Entries provided:
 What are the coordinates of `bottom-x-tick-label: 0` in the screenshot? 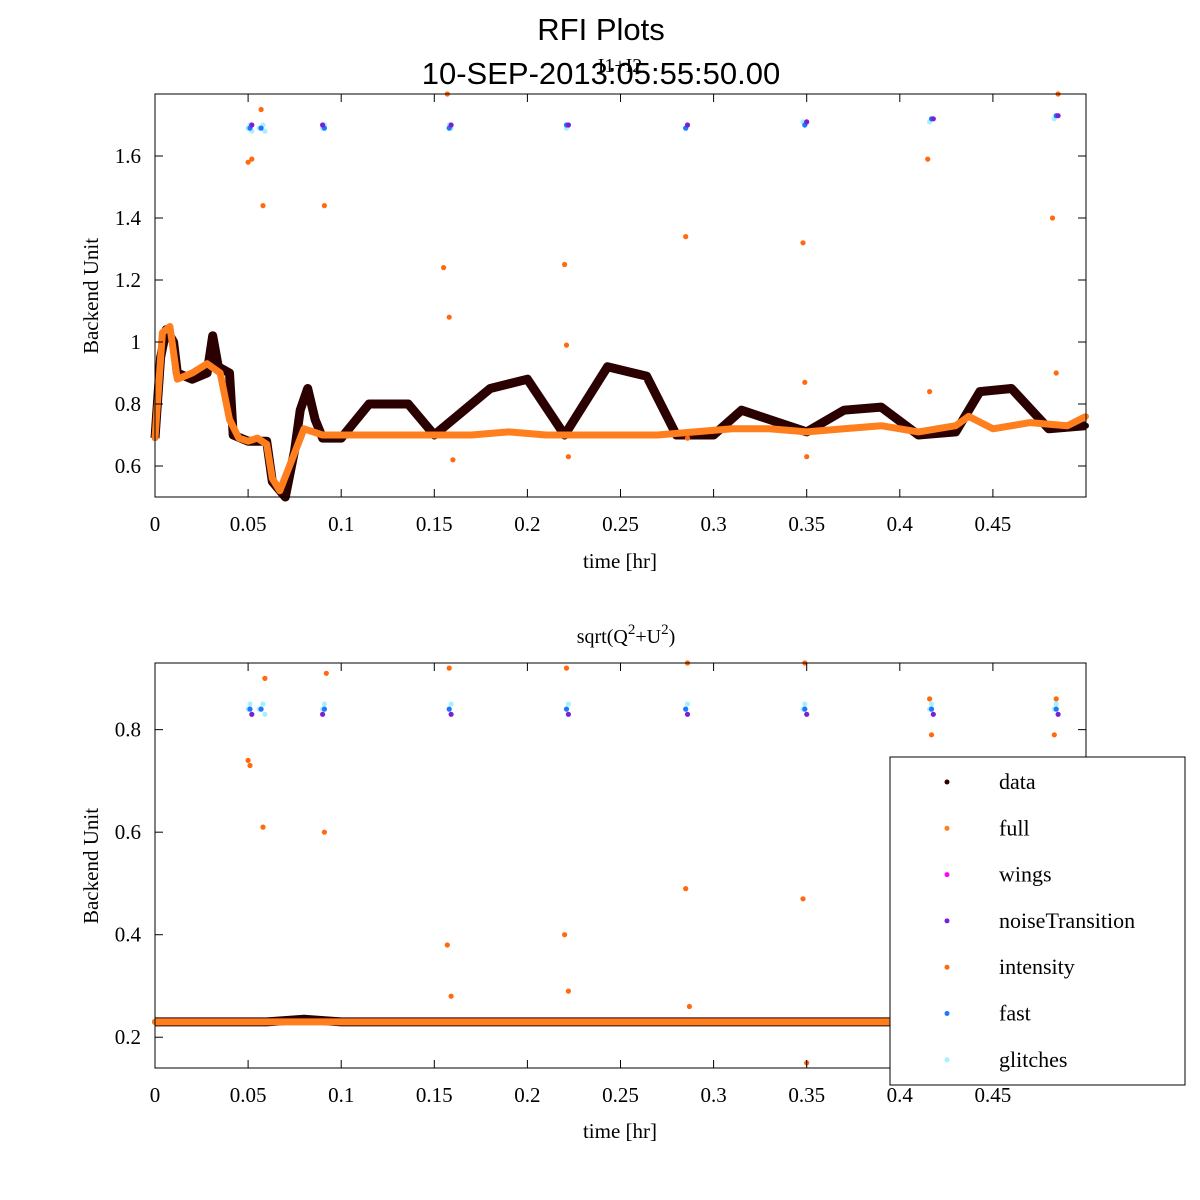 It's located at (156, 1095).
* * *
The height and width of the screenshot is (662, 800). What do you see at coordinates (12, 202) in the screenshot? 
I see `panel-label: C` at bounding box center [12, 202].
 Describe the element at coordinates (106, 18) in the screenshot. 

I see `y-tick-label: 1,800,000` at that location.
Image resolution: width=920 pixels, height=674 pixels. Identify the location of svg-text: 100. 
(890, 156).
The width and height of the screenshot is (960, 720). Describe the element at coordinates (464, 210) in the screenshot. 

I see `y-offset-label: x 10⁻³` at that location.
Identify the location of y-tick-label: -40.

Required action:
Transcribe the rows word for word, starting at the line that contains "The width and" and ending at the line that contains "Identify the location of y-tick-label: -40.".

Task solution:
The width and height of the screenshot is (960, 720). Describe the element at coordinates (464, 210) in the screenshot. 

I see `y-offset-label: x 10⁻³` at that location.
Identify the location of y-tick-label: -40.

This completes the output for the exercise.